PROVIDED TEXT.
━━━━━━━━━━━━━━━━

The government has presented to the current Diet a bill to ratify the International Convention for the Suppression of the Financing of Terrorism adopted by the United Nations in 1999 and another bill on implementing the Convention's provisions in national law.

The Convention first invokes the definition of terrorist acts as already established under existing United Nations conventions on terrorism. With this it also: (1) criminalizes actions meant to supply or acquire financing for terrorist acts regardless of the means used or whether such funding was direct or indirect; (2) criminalizes attempting to, directing others in, or providing direction for the financing of terrorist acts or complicity in such; (3) requests states to coordinate their jurisdictions on an international basis; (4) provides regulation aimed at the forfeiture or seizing of funds; (5) calls for mutual cooperation in investigations and the transfer of suspects; and (6) obligates financial institutions to verify and report on suspect account holders.

If this convention is made into domestic law as is, however, there is the possibility that, for example, campaigns by organizations in Japan to provide financial support for activities against the apartheid regime in South Africa or the East Timor independence movement would become subject to punishment as criminal activities. Likewise, there is the danger that it would be harmful to citizens' freedoms of expression and assembly.

For this reason, we note first that the definition of terrorist acts themselves that are the object of regulation is extremely vague. The Convention provides as acts to be regulated "any other act intended to cause death or serious bodily injury to a civilian, or to any other person not taking an active part in the hostilities in a situation of armed conflict, when the purpose of such act, by its nature or context, is to intimidate a population, or to compel a government or an international organization to do or to abstain from doing any act" (Article 2, Section 1, Paragraph b). However, there is concern that the government's interpretation may broaden this in some way.

━━━━━━━━━━━━━━━━

EXERCISE. Write out the whole terrorism financing passage word for word. Use only the terrorism financing passage and nothing else.

MATERIAL PROVIDED.
━━━━━━━━━━━━━━━━

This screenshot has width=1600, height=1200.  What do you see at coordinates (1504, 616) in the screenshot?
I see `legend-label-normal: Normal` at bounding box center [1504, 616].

━━━━━━━━━━━━━━━━

SOLUTION TO THIS PROBLEM.
The government has presented to the current Diet a bill to ratify the International Convention for the Suppression of the Financing of Terrorism adopted by the United Nations in 1999 and another bill on implementing the Convention's provisions in national law.

The Convention first invokes the definition of terrorist acts as already established under existing United Nations conventions on terrorism. With this it also: (1) criminalizes actions meant to supply or acquire financing for terrorist acts regardless of the means used or whether such funding was direct or indirect; (2) criminalizes attempting to, directing others in, or providing direction for the financing of terrorist acts or complicity in such; (3) requests states to coordinate their jurisdictions on an international basis; (4) provides regulation aimed at the forfeiture or seizing of funds; (5) calls for mutual cooperation in investigations and the transfer of suspects; and (6) obligates financial institutions to verify and report on suspect account holders.

If this convention is made into domestic law as is, however, there is the possibility that, for example, campaigns by organizations in Japan to provide financial support for activities against the apartheid regime in South Africa or the East Timor independence movement would become subject to punishment as criminal activities. Likewise, there is the danger that it would be harmful to citizens' freedoms of expression and assembly.

For this reason, we note first that the definition of terrorist acts themselves that are the object of regulation is extremely vague. The Convention provides as acts to be regulated "any other act intended to cause death or serious bodily injury to a civilian, or to any other person not taking an active part in the hostilities in a situation of armed conflict, when the purpose of such act, by its nature or context, is to intimidate a population, or to compel a government or an international organization to do or to abstain from doing any act" (Article 2, Section 1, Paragraph b). However, there is concern that the government's interpretation may broaden this in some way.